La relazione ispettiva disposta dal Tribunale civile di Milano nella causa promossa da un gruppo di soci di minoranza evidenzia dubbi sulla «continuità aziendale» e «gli assetti organizzativi, contabili e amministrativi» della società di cui la ministra Santanchè è stata presidente fino a gennaio 2022.

Ispezione su Visibila Editore: «Bilancio non corretto»

Secondo la relazione ispettiva disposta dal Tribunale civile di Milano nella causa promossa da alcuni piccoli soci di Visibilia Editore, una delle società del gruppo fondato dalla ministra Daniela Santanchè, che ora è in composizione negoziata della crisi, il bilancio al 31 dicembre 2022 e la relazione semestrale al 30 giugno 2023 «non risultano correttamente» predisposti e «gli assetti organizzativi, contabili e amministrativi appaiono inadeguati».

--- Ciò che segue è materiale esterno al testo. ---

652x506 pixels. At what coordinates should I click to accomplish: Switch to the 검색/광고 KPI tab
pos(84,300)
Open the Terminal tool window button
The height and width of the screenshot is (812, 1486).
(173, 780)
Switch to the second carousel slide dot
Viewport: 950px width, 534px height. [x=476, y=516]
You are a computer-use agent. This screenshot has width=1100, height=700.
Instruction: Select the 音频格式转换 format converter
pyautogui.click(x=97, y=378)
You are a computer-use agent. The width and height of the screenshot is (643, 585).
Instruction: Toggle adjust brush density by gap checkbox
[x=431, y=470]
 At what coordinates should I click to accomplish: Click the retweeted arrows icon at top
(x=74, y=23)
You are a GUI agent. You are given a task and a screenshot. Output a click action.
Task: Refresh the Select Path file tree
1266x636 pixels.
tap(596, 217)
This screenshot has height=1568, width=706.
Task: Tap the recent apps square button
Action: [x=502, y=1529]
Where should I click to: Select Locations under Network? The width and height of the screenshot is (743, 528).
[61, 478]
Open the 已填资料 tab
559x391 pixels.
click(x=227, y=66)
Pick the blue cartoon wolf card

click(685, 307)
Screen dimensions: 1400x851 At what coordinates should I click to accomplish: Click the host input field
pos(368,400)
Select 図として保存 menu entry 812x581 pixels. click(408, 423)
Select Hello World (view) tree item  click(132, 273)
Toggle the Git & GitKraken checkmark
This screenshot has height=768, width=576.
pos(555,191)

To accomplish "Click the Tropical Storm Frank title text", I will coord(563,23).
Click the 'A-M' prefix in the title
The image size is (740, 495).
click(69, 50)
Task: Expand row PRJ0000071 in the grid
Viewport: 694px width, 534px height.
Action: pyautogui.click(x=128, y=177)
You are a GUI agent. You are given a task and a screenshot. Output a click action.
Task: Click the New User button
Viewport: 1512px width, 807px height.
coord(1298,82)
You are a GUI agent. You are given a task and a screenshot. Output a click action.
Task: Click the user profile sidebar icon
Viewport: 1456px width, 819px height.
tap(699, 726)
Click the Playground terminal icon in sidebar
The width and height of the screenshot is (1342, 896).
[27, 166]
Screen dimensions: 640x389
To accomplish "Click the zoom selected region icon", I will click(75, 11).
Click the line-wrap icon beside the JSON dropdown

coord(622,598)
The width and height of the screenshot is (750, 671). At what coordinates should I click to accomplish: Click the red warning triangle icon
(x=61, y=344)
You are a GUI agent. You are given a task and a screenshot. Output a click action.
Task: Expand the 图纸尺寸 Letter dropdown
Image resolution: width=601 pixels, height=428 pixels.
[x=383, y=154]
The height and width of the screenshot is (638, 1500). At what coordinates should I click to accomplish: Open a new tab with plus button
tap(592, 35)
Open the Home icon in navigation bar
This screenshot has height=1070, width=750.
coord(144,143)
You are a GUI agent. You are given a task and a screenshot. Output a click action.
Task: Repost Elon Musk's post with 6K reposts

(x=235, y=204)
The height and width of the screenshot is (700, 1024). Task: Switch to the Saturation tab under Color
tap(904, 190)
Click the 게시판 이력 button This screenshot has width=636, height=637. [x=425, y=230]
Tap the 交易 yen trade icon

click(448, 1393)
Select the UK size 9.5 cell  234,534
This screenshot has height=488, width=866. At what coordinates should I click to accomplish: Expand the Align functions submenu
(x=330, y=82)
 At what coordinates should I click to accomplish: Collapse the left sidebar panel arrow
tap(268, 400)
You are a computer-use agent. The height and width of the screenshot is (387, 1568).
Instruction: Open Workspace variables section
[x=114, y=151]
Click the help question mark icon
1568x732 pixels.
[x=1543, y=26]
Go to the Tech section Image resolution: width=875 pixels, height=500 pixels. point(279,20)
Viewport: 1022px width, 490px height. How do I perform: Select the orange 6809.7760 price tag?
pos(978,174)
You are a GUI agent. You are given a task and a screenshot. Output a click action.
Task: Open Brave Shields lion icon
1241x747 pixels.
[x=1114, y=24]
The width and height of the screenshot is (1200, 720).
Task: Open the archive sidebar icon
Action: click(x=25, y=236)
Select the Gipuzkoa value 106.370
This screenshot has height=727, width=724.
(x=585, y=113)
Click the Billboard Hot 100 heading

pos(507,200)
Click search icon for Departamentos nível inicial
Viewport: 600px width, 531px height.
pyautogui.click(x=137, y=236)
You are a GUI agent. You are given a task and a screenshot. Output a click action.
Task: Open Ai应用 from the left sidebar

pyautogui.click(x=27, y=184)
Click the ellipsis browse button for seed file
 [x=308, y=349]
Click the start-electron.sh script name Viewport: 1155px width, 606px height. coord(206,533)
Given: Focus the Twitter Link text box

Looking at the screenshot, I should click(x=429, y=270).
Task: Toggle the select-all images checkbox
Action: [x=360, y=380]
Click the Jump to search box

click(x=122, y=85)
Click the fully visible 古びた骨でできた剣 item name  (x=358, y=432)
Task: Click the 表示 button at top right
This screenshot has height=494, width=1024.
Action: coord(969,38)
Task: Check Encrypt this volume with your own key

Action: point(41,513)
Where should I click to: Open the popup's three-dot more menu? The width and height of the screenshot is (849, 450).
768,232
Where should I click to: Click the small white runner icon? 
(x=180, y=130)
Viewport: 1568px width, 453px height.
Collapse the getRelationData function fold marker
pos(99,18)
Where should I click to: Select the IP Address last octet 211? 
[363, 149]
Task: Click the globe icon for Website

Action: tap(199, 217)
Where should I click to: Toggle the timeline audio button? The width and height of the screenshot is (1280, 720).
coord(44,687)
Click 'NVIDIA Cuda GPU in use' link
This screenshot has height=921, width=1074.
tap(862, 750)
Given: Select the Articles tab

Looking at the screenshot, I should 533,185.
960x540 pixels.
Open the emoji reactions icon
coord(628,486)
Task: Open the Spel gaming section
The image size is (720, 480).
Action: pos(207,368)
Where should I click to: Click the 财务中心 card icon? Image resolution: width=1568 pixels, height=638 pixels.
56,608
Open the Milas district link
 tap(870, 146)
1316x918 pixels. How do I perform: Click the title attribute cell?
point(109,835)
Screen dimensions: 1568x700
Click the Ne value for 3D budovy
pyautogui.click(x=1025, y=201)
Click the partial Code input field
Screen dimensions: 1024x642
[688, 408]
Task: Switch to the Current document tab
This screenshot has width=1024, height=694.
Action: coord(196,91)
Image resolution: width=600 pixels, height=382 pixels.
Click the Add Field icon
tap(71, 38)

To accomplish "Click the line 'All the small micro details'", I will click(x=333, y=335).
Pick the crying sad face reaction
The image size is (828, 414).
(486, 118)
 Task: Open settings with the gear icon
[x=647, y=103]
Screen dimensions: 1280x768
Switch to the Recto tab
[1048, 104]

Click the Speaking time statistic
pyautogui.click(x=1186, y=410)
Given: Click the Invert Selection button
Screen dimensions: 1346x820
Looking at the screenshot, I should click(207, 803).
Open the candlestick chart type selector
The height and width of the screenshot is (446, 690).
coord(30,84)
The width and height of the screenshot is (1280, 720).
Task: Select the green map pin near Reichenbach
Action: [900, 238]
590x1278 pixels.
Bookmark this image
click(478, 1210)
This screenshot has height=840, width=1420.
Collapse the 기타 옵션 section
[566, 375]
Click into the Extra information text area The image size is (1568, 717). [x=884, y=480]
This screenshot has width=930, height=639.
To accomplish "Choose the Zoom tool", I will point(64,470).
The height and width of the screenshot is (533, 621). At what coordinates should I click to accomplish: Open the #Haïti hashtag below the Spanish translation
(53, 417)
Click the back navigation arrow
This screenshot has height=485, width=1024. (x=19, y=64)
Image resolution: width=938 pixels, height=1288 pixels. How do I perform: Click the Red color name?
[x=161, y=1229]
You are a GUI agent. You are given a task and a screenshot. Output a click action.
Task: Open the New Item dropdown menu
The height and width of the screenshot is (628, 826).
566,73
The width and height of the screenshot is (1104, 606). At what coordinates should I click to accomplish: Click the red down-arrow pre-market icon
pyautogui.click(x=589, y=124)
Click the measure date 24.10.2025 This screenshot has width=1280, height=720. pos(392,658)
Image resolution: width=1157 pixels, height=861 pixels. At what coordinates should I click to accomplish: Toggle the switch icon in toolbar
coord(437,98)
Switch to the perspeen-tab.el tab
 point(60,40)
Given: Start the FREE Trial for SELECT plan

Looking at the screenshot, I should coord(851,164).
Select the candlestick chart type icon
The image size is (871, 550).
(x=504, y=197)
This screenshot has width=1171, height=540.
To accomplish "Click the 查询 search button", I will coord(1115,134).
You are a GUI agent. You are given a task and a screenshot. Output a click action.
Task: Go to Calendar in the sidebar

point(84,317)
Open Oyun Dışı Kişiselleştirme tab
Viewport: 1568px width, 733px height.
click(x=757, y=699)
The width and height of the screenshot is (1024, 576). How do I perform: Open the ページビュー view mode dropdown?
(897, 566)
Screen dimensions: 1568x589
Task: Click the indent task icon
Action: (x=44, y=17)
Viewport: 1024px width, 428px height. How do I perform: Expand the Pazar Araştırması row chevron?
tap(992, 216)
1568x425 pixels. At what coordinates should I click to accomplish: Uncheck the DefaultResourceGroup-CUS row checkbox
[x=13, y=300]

Ispezione su Visibila Editore: «Bilancio non corretto». Dubbi sulla «continuità aziendale» della società di cui era presidente Santanchè.
Daniela Santanchè (Ansa).

La causa stata promossa da un gruppo di soci di minoranza

«Il vincolo di destinazione sugli immobili della dott.ssa Garnero Santanchè, piuttosto che costituire una garanzia per Visibilia Editrice, in realtà l’ha ridotta», ha scritto la commercialista Daniela Maria Ausilia Ortelli nella sua relazione ispettiva su Visibilia Editore, depositata il 31 gennaio dopo quasi quattro mesi di lavoro e disposta dal Tribunale civile di Milano nella causa promossa da un gruppo di soci di minoranza, capeggiati da Giuseppe Zeno e assistiti dall’avvocato Antonio Piantadosi. Nella relazione è stata messa in dubbio anche la «continuità aziendale» della società da cui la ministra del Turismo ha dismesso la carica di presidente nel gennaio 2022. Nelle 26 pagine del documento, che passa in rassegna anche i debiti infragruppo della galassia Visibilia, si parla poi anche «dell’accollo» dei debiti da parte della senatrice di Fratelli d’Italia che, com’era già emerso, ha messo come garanzia la sua casa milanese del valore di quasi sei milioni di euro.